生まれて初めて煮込みラーメンという変な食い物を食べていたら、息子がG+を入れた。女子高生とジャイアンツが野球をしている。ジャイアンツがいろいろ言われているけれど、なかなか工夫をしていて、あまりファンに迎合するやり方をしないだけのことで、例えば、ロッテの2軍と合同チームを編成してイースタンに参入するなど構想など、プロ野球の動きの中心にあるのは、良くも悪くも巨人である。
そのまま続けてみていたら紅白戦。あ、桑田だ。そのまま、テレビから動けなくなった。
紅白戦では、ショートで4番。フィールディングも見たいものだし、バッティングは未だに高校野球の記録に残っているくらいだから、それはそれなりに楽しみであったが、おそらく、最後のバッターに投げるのではないかとの予兆を滲ませている。球場も全体がその期待感と終わってしまう切なさに包まれていて、阿部が高校野球に続いて投げていたり、思い切りホームランを打ってみたりと一人だけ別の感覚で野球をやっている以外には、何よりも盛り上げ役のアナウンサーまで、桑田がらみの空気に絡め取られていた。

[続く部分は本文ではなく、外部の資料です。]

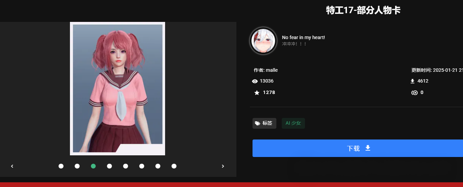Click the next slide arrow in carousel
This screenshot has width=463, height=187.
pyautogui.click(x=223, y=166)
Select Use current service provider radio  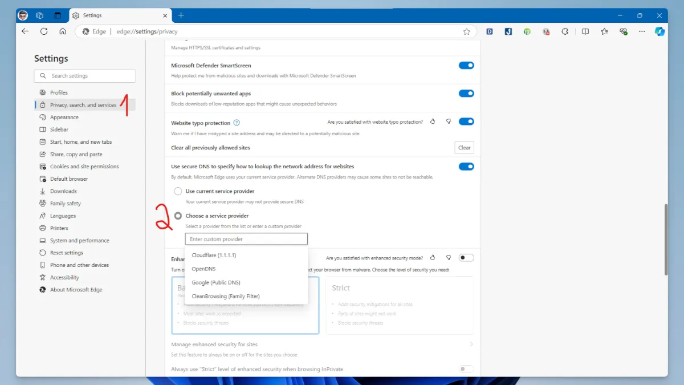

かろうじて、4番サード二岡には反応していたが、サードにサウスポーの内海がいることや、センターの林が左手にグラブをして、右で投げていること、そして、元日本ハムの古城が小笠原の真似をして打っていることなど全く反応できないでいる。桑田はしっかりと先制のタイムリーを放つ、また、センターに抜けそうな大きなバウンドを上手に処理するなど、そのセンスの良さを見せながらやがて来るべき時間に向かっていた。

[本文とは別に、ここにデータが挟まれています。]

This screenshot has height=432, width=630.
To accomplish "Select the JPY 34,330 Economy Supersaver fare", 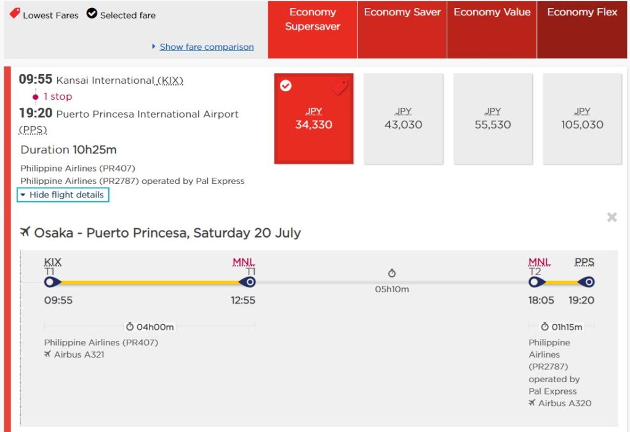I will pos(314,119).
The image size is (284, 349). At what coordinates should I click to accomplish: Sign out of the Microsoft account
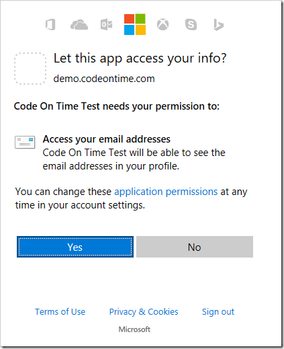point(218,312)
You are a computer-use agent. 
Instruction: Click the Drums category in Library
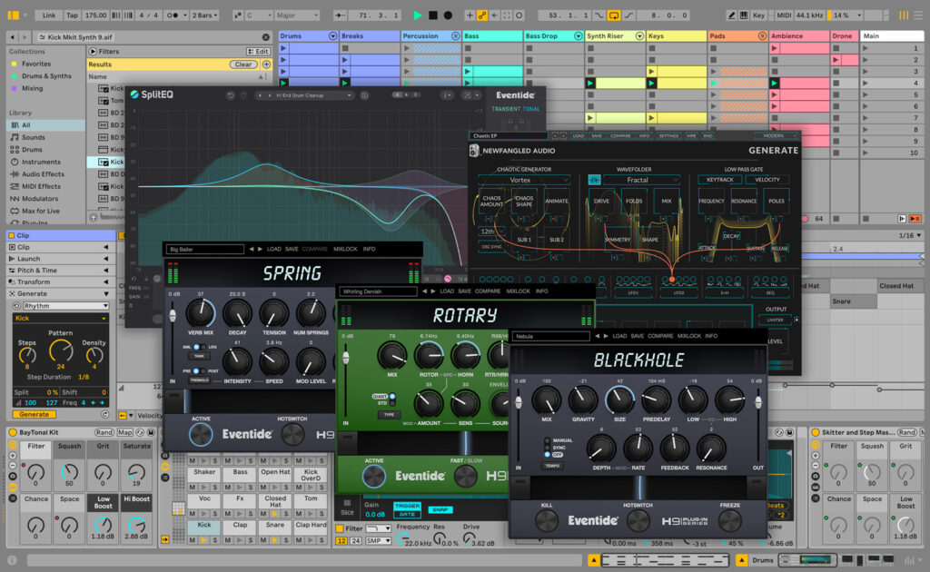(32, 150)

最終回で2死を取った阿部がショートを指さす。見れば、桑田の足には投球用のスパイク。ついに、この時間がやってきた。バッターは、イ・スンヨプに代わり、123キロ、124キロ、126キロのストレートで3球目は空を切った。18番の終焉である。
試合後、大西、堀田とともに、ファンへのあいさつ。律儀なあいさつは、時々大きく間合いを空けて、「18番桑田の野球は心の野球です」と告げた。
この場所だけは、どんなに多くの機会や時間があふれていても、特別な場所。心の野球。その哲学にボクが立ち入れるのは、もう少し先のことかも知れない。